We have been seeing more rain than usual in Alberta this spring, and some areas have even experienced flooding. While we tend to think of floods as major nuisances more than anything else, you may surprised to learn that floods actually claim more lives than any other type of weather disaster. So while the weather event paparazzi are busy swarming hurricanes and tornadoes, floods sneak stealthily by, wreaking havoc (relatively) quietly. Of course, the less expected a disaster is, the more severe its consequences, since these consequences cannot be offset by advanced planning. This is why flash floods, in particular, present some of the worst types of flooding there are. They come on suddenly with little warning, stripping you of your control as a driver, and the effects are devastating: four out of every five flood-related fatalities involves a car.

Knowing the signs of an imminent flash flood can help to minimize its impact on you. Red flags should be raised if you notice that rain has been coming down for an unusually long period at an atypically high volume.

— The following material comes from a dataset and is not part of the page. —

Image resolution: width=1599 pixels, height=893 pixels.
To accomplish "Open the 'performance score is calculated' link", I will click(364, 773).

The start of spring can be a particularly dangerous time for flash flooding because in addition to whatever heavy rainfall there may be, there is also the melt of thawing snow and ice, so be extra wary of driving in the rain when the slush starts melting. While we tend not to be affected by tropical storms in Alberta, if you happen to be visiting the east, you should know that tropical storms produce exactly the kind of rains that cause flash flooding, so if there is a warning of rains that are related to a tropical storm coming up from the southeast, avoid driving then if you can. One other way to detect approaching flash floods is to pay attention to the water levels in streams and rivers. If you notice that they are rapidly increasing, try to get home as soon as you safely can. Lastly, while not all flash floods can be anticipated, some of them can, so frequent weather checks will help you to catch warnings for those. Be extra aware of the conditions around you at night, since rising water levels are much harder to detect then. There isn't a safe way to drive through flash floods, so when you hear of one, be wise, and stay off of the road.

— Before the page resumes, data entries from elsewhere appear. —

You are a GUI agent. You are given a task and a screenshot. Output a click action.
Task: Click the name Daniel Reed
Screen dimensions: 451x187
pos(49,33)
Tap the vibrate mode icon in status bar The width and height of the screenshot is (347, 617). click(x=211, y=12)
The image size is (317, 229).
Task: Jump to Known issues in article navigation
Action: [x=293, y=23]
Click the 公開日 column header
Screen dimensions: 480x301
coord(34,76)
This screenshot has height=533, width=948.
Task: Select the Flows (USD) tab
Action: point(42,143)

Areas that are particularly susceptible to flash flooding include hilly locations, such as the foothills. The shape of the terrain allows for water to collect rapidly at lower altitudes. If you find yourself on the road when this starts to happen, never, ever attempted to drive through the flooded area. Water that's only a foot a high can wash away a vehicle weighing two thirds of a tonne. It doesn't take much water to cause a lot of trouble. Don't try to race the flood either: move as quickly as you can to higher ground...and if your car won't cooperate and it stalls, turn it off, get out, and move as quickly as you safely can to higher ground.


Hopefully with these tips, you'll be able to avoid falling prey to the dangers of flash flooding, and instead be able to enjoy eagerly anticipated lush crops from our farmers this year, in light of rain we've seen this season.